Remote Procedure Call techniques are used to implement 
communications between client workstations and the server
data acquisition resources.
\end{abstract}
 
\section{Introduction}
Eurogam is an array of suppressed Germanium detectors used to
detect gamma-rays with high resolving power and total
efficiency. It is being built by a French-UK collaboration
involving IN2P3 in France and SERC in UK. The principal 
laboratories involved are
\begin{itemize}
\item CENBG (Bordeaux)
\item CRN (Strasbourg)
\item IPN and CSNSM   (Orsay)
\item NSF Daresbury Laboratory 
\item Liverpool University 
\end{itemize}
 
Eurogam is a successor to existing devices in Europe such as
Tessa3 and Polytessa (UK), Chateau de Cristal (France) and
Nordball (Denmark).
 
For the first phase which will be operational at the 
Daresbury Laboratory Nuclear Structure Facility for 
12 months starting in January 1992 the array will consist
of 45  Germanium detectors each of which is surrounded 
by 10 BGO crystals to form the suppression shield. For the
second phase starting in Spring 1993 it is hoped to be 
able to use the new Vivitron beam at CRN Strasbourg 
by which time the array should be completed to 70
detectors.
 
The data acquisition and control system for Eurogam is 
implemented within a distributed computing environment. Such 
an environment consists of a number of workstations 
plus file servers, print servers, tape servers ,etc., all 
connected via a local area network (typically ethernet).
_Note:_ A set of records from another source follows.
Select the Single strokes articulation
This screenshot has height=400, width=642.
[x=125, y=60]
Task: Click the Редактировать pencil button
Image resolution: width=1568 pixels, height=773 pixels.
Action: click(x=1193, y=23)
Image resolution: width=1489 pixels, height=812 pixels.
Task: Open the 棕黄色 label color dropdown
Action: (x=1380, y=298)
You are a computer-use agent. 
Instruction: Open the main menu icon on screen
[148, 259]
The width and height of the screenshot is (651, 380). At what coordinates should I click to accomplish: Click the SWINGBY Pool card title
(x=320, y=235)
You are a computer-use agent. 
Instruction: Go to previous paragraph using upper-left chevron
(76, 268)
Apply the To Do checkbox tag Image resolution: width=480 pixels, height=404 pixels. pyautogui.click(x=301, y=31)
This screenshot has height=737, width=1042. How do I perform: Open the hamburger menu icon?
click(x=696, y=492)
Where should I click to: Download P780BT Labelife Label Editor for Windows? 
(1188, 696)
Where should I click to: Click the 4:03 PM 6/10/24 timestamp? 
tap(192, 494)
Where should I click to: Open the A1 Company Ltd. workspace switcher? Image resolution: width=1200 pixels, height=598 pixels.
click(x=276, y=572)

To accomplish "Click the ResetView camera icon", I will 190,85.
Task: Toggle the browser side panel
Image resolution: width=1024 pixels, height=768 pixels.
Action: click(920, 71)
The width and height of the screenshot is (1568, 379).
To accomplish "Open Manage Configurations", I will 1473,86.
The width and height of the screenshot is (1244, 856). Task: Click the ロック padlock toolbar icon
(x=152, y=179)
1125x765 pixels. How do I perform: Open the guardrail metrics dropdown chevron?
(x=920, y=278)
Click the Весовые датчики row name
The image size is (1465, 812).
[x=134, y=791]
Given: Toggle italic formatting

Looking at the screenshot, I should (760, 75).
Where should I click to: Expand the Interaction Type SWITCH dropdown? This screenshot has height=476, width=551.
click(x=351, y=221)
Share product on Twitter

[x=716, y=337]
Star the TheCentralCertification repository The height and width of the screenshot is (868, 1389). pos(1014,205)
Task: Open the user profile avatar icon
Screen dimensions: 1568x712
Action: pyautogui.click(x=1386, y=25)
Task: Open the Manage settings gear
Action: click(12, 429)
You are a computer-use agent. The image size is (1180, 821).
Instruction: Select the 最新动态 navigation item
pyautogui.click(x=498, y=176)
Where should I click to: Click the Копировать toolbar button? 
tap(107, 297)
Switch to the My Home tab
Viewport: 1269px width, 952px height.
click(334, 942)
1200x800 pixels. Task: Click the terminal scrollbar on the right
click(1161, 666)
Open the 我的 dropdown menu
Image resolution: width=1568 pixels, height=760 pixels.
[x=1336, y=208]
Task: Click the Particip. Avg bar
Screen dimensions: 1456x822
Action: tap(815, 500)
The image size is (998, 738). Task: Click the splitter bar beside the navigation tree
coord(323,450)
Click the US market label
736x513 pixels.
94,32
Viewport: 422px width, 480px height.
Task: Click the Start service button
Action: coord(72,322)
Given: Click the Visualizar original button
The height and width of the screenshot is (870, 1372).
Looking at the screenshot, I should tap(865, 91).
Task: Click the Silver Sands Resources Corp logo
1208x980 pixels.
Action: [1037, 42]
This concept is extended by connecting the data acquisition
resources as additional servers onto the local area network.
Integrated electronics using the VXI standard 
and parallel processing of data within VME crates
are used for data acquisition. Each VME and VXI crate has a 
crate controller which is a cpu board having an ethernet 
interface. This cpu runs the server software and provides 
access to the crates from any source on the local area
network (normally a UNIX workstation) which provides
for overall control and monitoring of experiments.
 
\section{Hardware Components}
\subsection{Front-end Electronics}
Since the full Eurogam array consists of 70  GE detectors
and 700 BGO suppression shields a departure from 
conventional electronics using equipment housed in 
NIM modules is required.
 
The data acquisition system needs to provide:
\begin{itemize}
\item a high degree of integration for the electronics components
in order to minimise interconnections   (and cables)
and thus ensure higher reliability for the array;
\item software control of all adjustable parameters;
\item several data buses to allow fast response to control
requests plus high data transfer rates;
\item modularity of hardware to allow a continuous upgrading 
of the equipment as required.
\end{itemize}
 
Using the VXI standard (VME eXtensions for Instrumentation)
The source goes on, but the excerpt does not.